--- TEXT EXTRACT ---

For a better understanding of the issued Revenue Regulations 2-2012, it is relevant to look into the salient provisions of said regulation.
'SECTION 3. TAX TREATMENT OF ALL AND PETROLEUM PRODUCTS PETROLEUM IMPORTED AND ITS SUBSEQUENT EXPORTATION OR SALES TO FREEPORT AND ECONOMIC ZONE LOCATORS OR OTHER PERSONS/ENTITIES; REFUND OF TAXES PAID, AUTHORITY TO RELEASE IMPORTED GOODS (ATRIG) AND OTHER ADMINISTRATIVE REQUIREMENTS. —
The Value-Added and Excise taxes which are due on all petroleum and petroleum products that are imported and/or brought directly from abroad to the Philippines, including Freeport and Economic zones, shall be paid by the importer thereof to the Bureau of Customs (BOC).

--- DATA SECTION ---

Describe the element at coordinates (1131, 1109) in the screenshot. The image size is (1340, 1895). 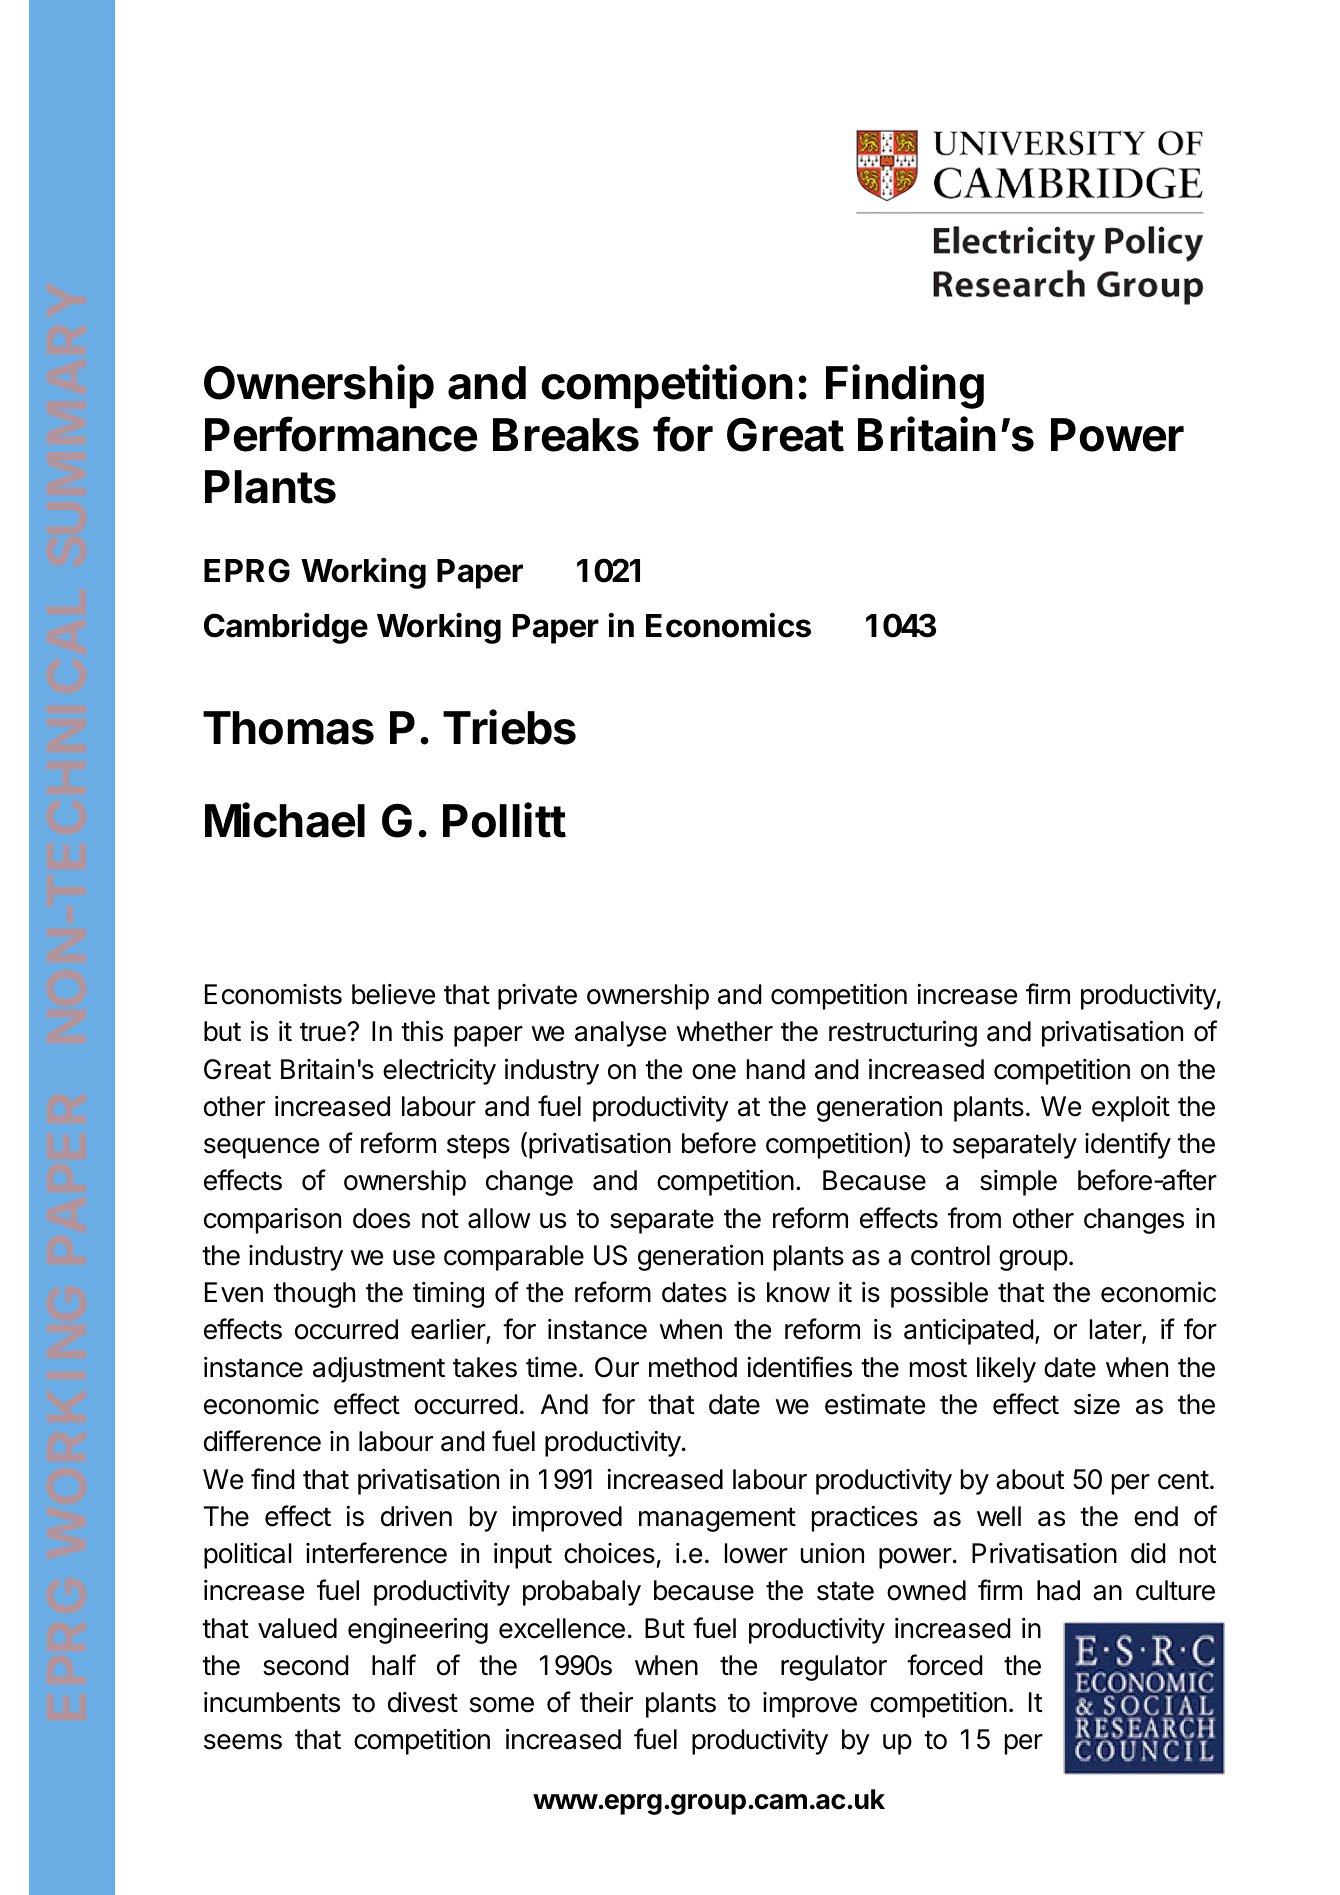
I see `exploit` at that location.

---

REQUIREMENT 1:
Using the revenue regulation excerpt, answer the following:
(a) Which revenue regulations does the excerpt discuss?
(b) Which section of the regulation is quoted?
(c) To which agency must the importer pay the value-added and excise taxes due on imported petroleum?
REQUIREMENT 2: Reproduce the revenue regulation excerpt word for word from "For a better" up to and including "of Customs (BOC).".
The lines play no part in what follows.

TASK RESPONSE 1:
(a) Revenue Regulations 2-2012
(b) Section 3
(c) The Bureau of Customs (BOC)

TASK RESPONSE 2:
For a better understanding of the issued Revenue Regulations 2-2012, it is relevant to look into the salient provisions of said regulation.
'SECTION 3. TAX TREATMENT OF ALL AND PETROLEUM PRODUCTS PETROLEUM IMPORTED AND ITS SUBSEQUENT EXPORTATION OR SALES TO FREEPORT AND ECONOMIC ZONE LOCATORS OR OTHER PERSONS/ENTITIES; REFUND OF TAXES PAID, AUTHORITY TO RELEASE IMPORTED GOODS (ATRIG) AND OTHER ADMINISTRATIVE REQUIREMENTS. —
The Value-Added and Excise taxes which are due on all petroleum and petroleum products that are imported and/or brought directly from abroad to the Philippines, including Freeport and Economic zones, shall be paid by the importer thereof to the Bureau of Customs (BOC).